Once imported, you can use the package.
This has been tested on Unity 2022.3, but should probably also work on earlier and later versions, as long as the Unity Mathematics package is supported, as this is the only dependency.
If you want to see the example that was used to generate the screenshots above, you can import it from the Package Manager by going to the Samples tab after importing the package, and importing the sample:
There are two example scenes bundled:
- example shows an example of a straight skeleton being generated and then displayed in 3D by rendering the generated edges.
- mesh example shows an example of a mesh being generated from the straight skeleton, so it can be actually used as a roof. To go from the generated straight skeleton (which is just a bunch of edges) to an actual mesh, an additional step is necessary to convert the edges to polygons and then triangulate those polygons. A relatively primitive mesh generator was bundled with this project, and this example uses that. This should probably NOT be used in your final product, but it's a fine starting point to adjust to your own needs. (Shout out to https://github.com/AggroBird/StraightSkeleton because I borrowed their ear clipping code to triangulate the polygons).
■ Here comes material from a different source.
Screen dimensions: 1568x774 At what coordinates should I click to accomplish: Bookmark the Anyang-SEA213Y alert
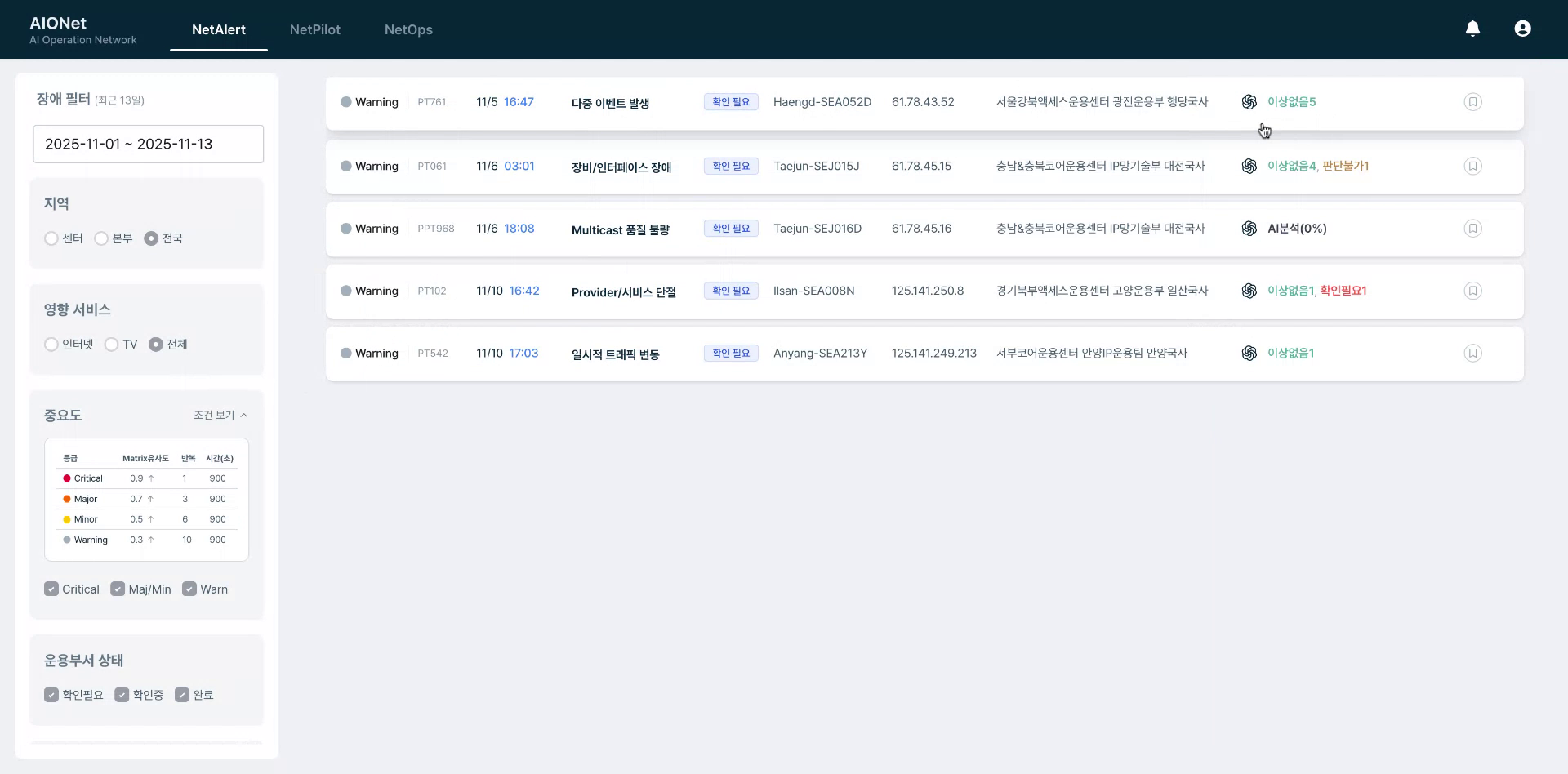1472,353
Using it in code is very simple. You give it your polygon data, and it outputs a straight skeleton for the polygon. Here's an example:
// counter-clockwise
float2[] polygonContour = new float2[] { new float2(0, 0), new float2(0, 5), new float2(5, 5), new float2(5, 0) };
// holes must be defined clockwise
float2[] hole = new float2[] { new float2(2, 2), new float2(3, 2), new float2(3, 3), new float2(2, 3) };
// set up the input data
PolygonWithHoles input = new PolygonWithHoles(polygonContour, new List<float2[]>() { hole });
// generate the straight skeleton
StraightSkeletonGenerator generator = new StraightSkeletonGenerator(input);
StraightSkeleton straightSkeleton = generator.Generate();
// read the output edges...
for (int i = 0; i < straightSkeleton.nEdges; ++i)
{
Edge edge = straightSkeleton.edges[i];
// do something with this data
}
Straight skeletons were first introduced in a 1995 paper by Aichholzer et al.:
https://www.jucs.org/jucs_1_12/a_novel_type_of/Aichholzer_O.pdf
In this first paper, they already realized the potential of this algorithm to be used as a procedural roof generation system.
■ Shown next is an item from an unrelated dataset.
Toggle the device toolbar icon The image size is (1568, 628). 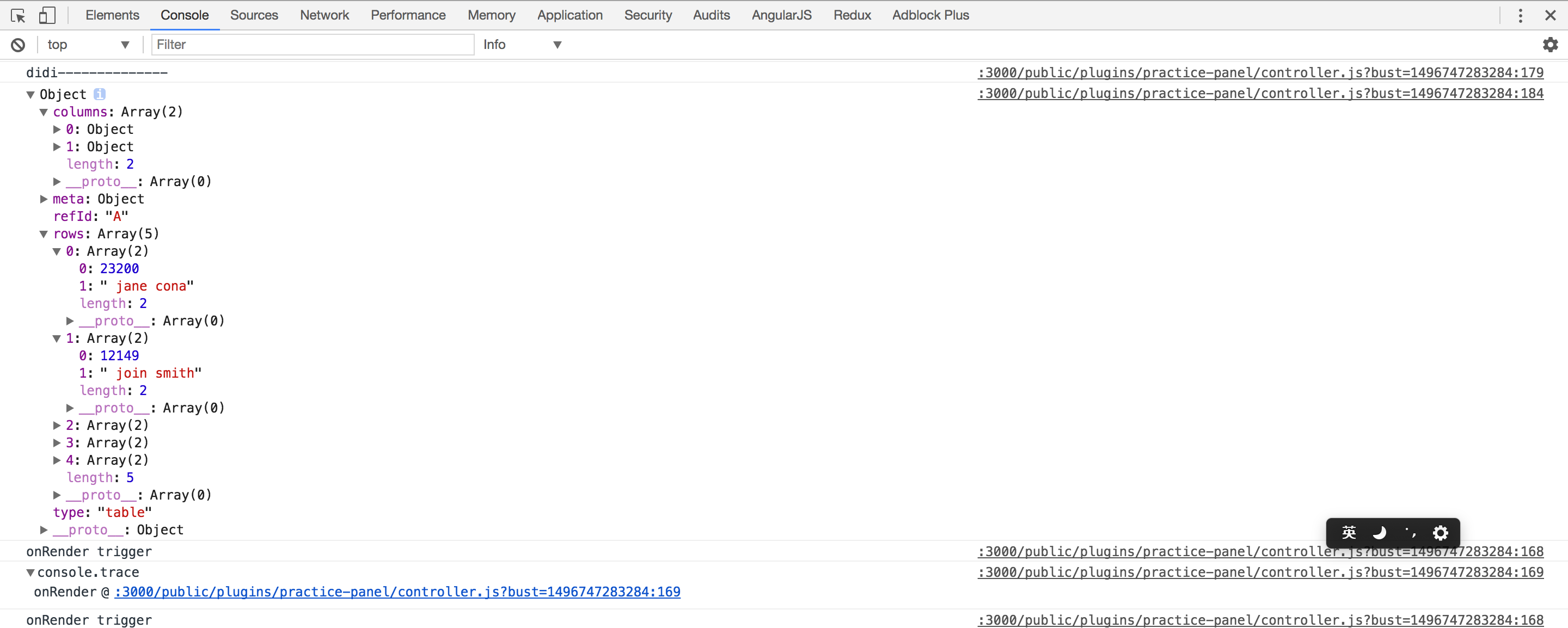(x=47, y=15)
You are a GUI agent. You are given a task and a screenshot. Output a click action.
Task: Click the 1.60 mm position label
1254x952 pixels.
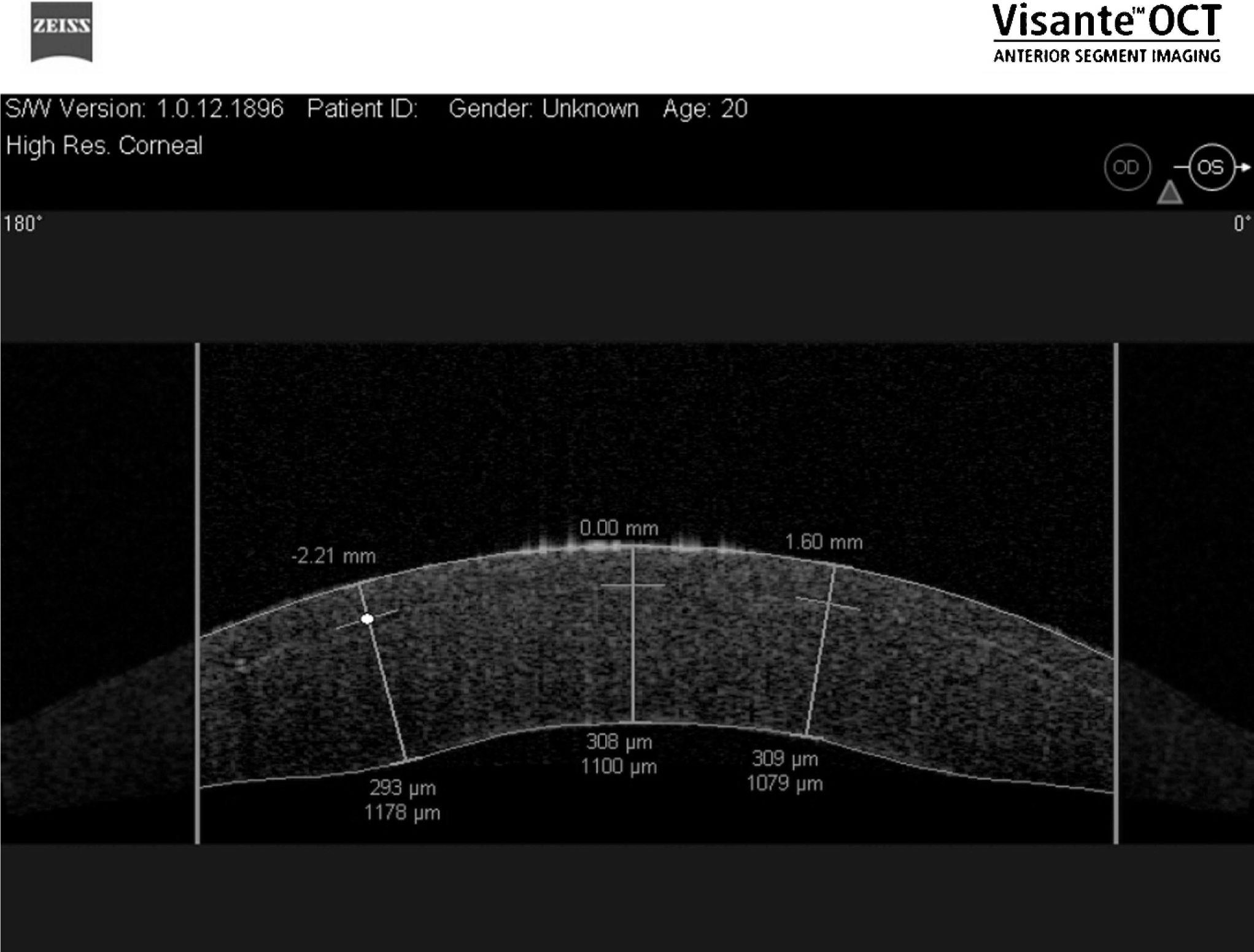[x=823, y=542]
I started implementing this algorithm using the motorcycle graph algorithm, which is the academic state of the art for this subject:
https://www.sthu.org/research/straightskeleton/
However, I realized this algorithm is complete overkill for what I needed and is incredibly complex to implement. Instead, I resorted to a more classical approach using a priority queue, loosely based on several other papers:
https://www.cgal.org/Events/UserWorkshop/2004/straight_skeleton.pdf
None of these papers actually get into the nitty gritty of making this work for arbitrary polygons, and there are an incredible amount of very specific edge cases to iron out, as well as many issues with floating point precision. It took several months of development, as well as a year and thousands of users's worth of feedback to find most of these edge cases and bugs. But I feel like the current state of the implementation is very robust and stable, and works well even for very complex polygons.
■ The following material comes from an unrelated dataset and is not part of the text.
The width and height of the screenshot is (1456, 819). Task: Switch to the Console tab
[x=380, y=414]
One thing to note is that there are some arbitrary EPS values defined in Geometry2D.cs, which strongly depend on the scale of the polygons you are using. These values were fine-tuned to work well for polygons that work in a range of [0,100], but if you are using different scales (for example, vertices ranging from 0 to 10000) I would recommend adjusting these epsilon values accordingly. They are used in the code to determine whether lines intersect, and they can make a real difference in the result for very complex polygons.